I have the following issue #26 from What Is the Name of This Book? of R. Smullyan:
There is a wide variety of puzzles
about an island in which certain
inhabitants called "knights" always
tell the truth, and others called
"knaves" always lie. It is assumed
that every inhabitant of the island
is either a knight or a knave. I shall
start with a well-known puzzle of this
type and then follow it with a
variety of puzzles of my own.According to this old problem, three
of the inhabitants — A, B, and C —
were standing together in a garden. A
stranger passed by and asked A, "Are
you a knight or a knave?" A answered,
but rather indistinctly, so the
stranger could not make out what he
said. The stranger than asked B, "What
did A say?" B replied, "A said that he
is a knave." At this point the third
man, C, said, "Don't believe B; he is
lying!" The question is, what are B
and C?
I supposed that truth tables can be used, and composed the following:
| | | F1 | F2 | G
===|===|===|==============|========|=========
A | B | C | B ↔ (A ↔ ¬A) | C ↔ ¬B | F1 ^ F2
===|===|===|==============|========|=========
1 | 1 | 1 | 0 | 0 | 0
1 | 1 | 0 | 0 | 1 | 0
1 | 0 | 1 | 1 | 1 | 1
1 | 0 | 0 | 1 | 0 | 0
0 | 1 | 1 | 0 | 0 | 0
0 | 1 | 0 | 0 | 1 | 0
0 | 0 | 1 | 1 | 1 | 1
0 | 0 | 0 | 1 | 0 | 0
Provided that:
- We use $A$, when A is a knight, and
$\neg A$, when A is a knave. - $F1$ is what B said ($A \leftrightarrow \neg A$),
i. e. B said that A said he's knave.
Therefore, B is telling the truth if
and only if he's a knight ($B$). - $F2$ means that C is a knight if and
only if he's telling the truth, i. e.
B is a knave ($\neg B$). - $G$ allows us to select only those
claims amongst $F1$ and $F2$
which are true.
can I safely say that we have only two cases, when $G$ is true and the following conclusions can be made:
- B is a knave, because there are $0$s (false) in the appropriate rows.
- C is a knight, because B is telling lies, and there are $1$s (true) in the appropriate rows.
- We cannot say what is A exactly, because we couldn't make out what he said, and there are two cases in the table with $0$ and $1$ in the appropriate rows, where $G$ is true.
Please tell me if my calculations and the truth table are right, not only the conclusion. The best answer is one, which either explains what I'm missing in my truth table, or contains a correct one instead of mine, being supposedly wrong.
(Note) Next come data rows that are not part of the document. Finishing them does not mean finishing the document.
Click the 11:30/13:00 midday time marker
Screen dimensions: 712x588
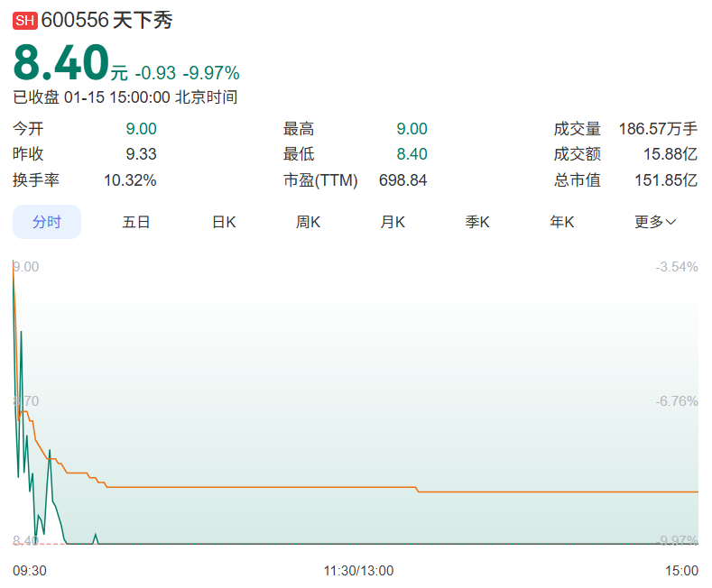[358, 571]
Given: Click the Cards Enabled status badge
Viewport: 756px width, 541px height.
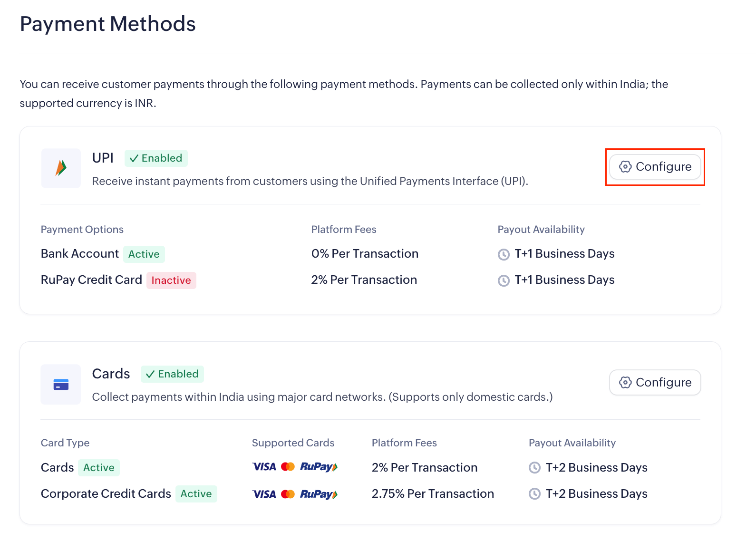Looking at the screenshot, I should (x=172, y=374).
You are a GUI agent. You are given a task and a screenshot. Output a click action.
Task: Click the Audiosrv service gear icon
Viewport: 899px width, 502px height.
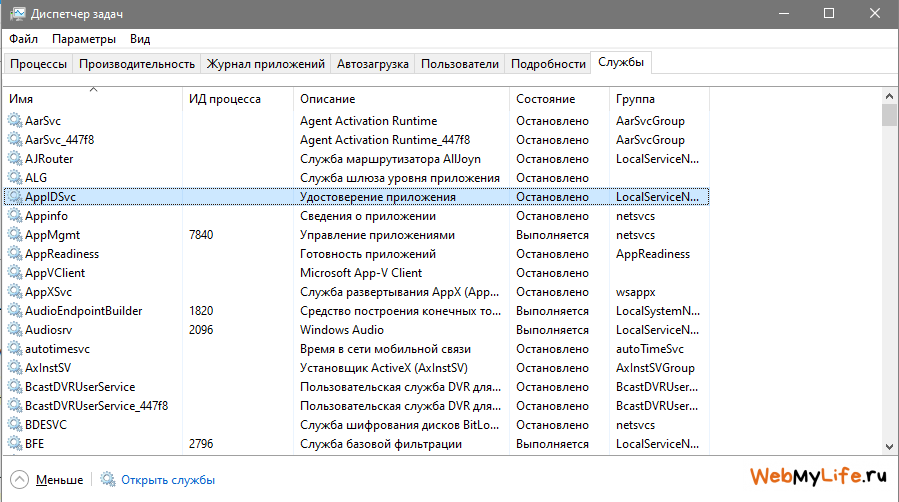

I'm trying to figure out how they can be used, and I guess this issue is quite simple to play with, after all you have the same reasoning in your mind.
Thanks in advance.
Best Answer
A truth table is really the wrong tool for this; and your table contains errors. For example, you assert that A v B v C is always true, even in the case when A, B, and C are all false! Truth tables (when correctly filled out) are useful in some situations, but the proper approach to this problem is to take a more direct deductive route.
First, we adopt the rule that knights always speak true statements, and knaves never do, and everyone is either a knight or a knave (and not both, unless they never speak!).
Under these assumptions, no one can say "I am a knave": a knight cannot say it, because it would not be a true statement; and a knave cannot say it because it would be a true statement.
Therefore, when B states "A said 'I am a knave'", then it is immediately the case that B is stating a falsehood, and thus we have proven that B is a knave.
Since C states a truth (i.e., that B has stated a falsehood), C cannot be a knave; therefore we have proven C is a knight.
That is much simpler and clearer than a logic table... in my humble opinion!